When my wife Jo and I decided to sell our home in Illinois, the first question we asked ourselves was, “What are we going to do with all our stuff?” Somehow our children, neighbors, friends, the Salvation Army, and a moving van would have to magically make it disappear sometime before we closed escrow at the end of the month.
My many theories about stuff have proven to be true over the dozen or more homes I’ve lived in during the last 73 years. First off, no matter the size of the home, it’s always full of stuff within five years. When we sold our home in Pensacola along with all of its furnishings, we managed to fill the next one to the brim in no time flat.
When we pack up a house, we often pause and hold up nostalgic items, fondly remembering a trip or event. Souvenirs are supposed to remind us of good times, but not everything fits that bill. We have everything from the newest TVs right on down to outdated technology hidden somewhere near the treadmill or in a guest bedroom. We even have a spare refrigerator in the garage. We use most of this stuff, other than the television in the family room, for less than ten hours each year. It’s no wonder the damn things never wear out.
Most of the stuff that is important to us means very little to our children. Having cleaned out three homes that belonged to older family members, I can safely say that everything worth saving can usually fit into a Ford Explorer. The rest ends up at the Salvation Army or Goodwill, and a small amount of furniture is quickly dispersed among family members. For most folks, their children are well situated by the time their last home is cleaned out. There may be a few things the kids want, but little they need.
Jo and I have friends who’ve considered downsizing, but the thought of having to deal with decades of accumulated stuff is downright scary for them. Some of our friends have off-limits basements or storage areas where guests are not allowed. They’re simply too embarrassed by the endless boxes and piles of stuff.
That’s why I’ve come up with a “stuff grading system,” to help us all rank the goods accumulated over a lifetime. A similar outlook holds true for our investments as well.
Really Good Stuff
This category includes anything appreciating in value. One may not have bought it as an investment, but it turned into one. It could be a coin collection, gold jewelry, artwork, Matchbox cars, or other type of collectible. Take good care of these items; one may need to sell them down the road. But for now, hang on to them, these are like the investments that Warren Buffett says he will never sell.
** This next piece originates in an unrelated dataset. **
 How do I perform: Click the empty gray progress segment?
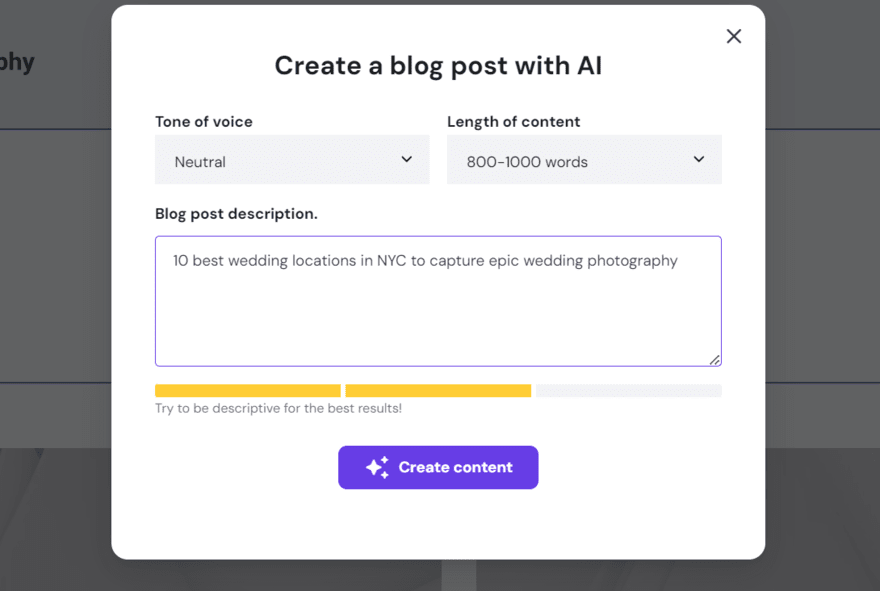[x=628, y=390]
You want to have a few of these in your portfolio to give you income and share price appreciation so that when the time comes—and you’ll know when that is—you have something of value that will fetch a substantial sum of money.
Good stuff includes anything we use regularly or still need. The TV in the family room, the good silverware we pull out when family comes at Christmas, and tools in our workshop all fit the bill. At the same time, I should confess that I don’t need six socket wrenches or three electric power drills. Too much good stuff can quickly turn into bad stuff.
In my portfolio this tends to be stocks that are making me money for the moment, either through gains in share price or dividend payments. I won’t hold them forever, but for now they are tools to increase my assets. You probably have some in your portfolio, too. They’re not the “next locked-in 1,000% winner,” rather the more modest double-digit gainers that you’ll cash out of when you’ve fully maximized their value. For me, very often dividend and income investments fit this bill.
Bad stuff includes all those possessions we never really use or need. When I pulled the radio out of my truck and replaced it with an in-dash navigation unit, I stuffed the old radio in a garage cabinet, and it’s been there for the last three years. My wife has a wonderful vacuum cleaner, yet whenever she goes into the closet, she has to move the old one to get to it. You get the picture; we all have stuff that simply gets in the way.
Would we be better off selling a lot of it at a garage sale? Probably. A neighborhood garage sale is a fantastic stuff transfer station. They work well as long as you’re a seller and not a buyer. Otherwise, the Goodwill or the Salvation Army is your best bet for bad stuff.
Any investor who has held a portfolio for a number of years has had his or her share of “bad stuff” stocks. These are the ones that we held too long and watched all our gains evaporate, the hot tip from our brother-in-law who turned out to know nothing at all about investing, or even the mutual funds we bought when we were young because we saw the previous year’s gains and thought past performance indicated future results. No matter how we got the stocks, eventually we shoved them into the garage cabinet of our portfolio hoping to one day they’d come back to life and we could move on.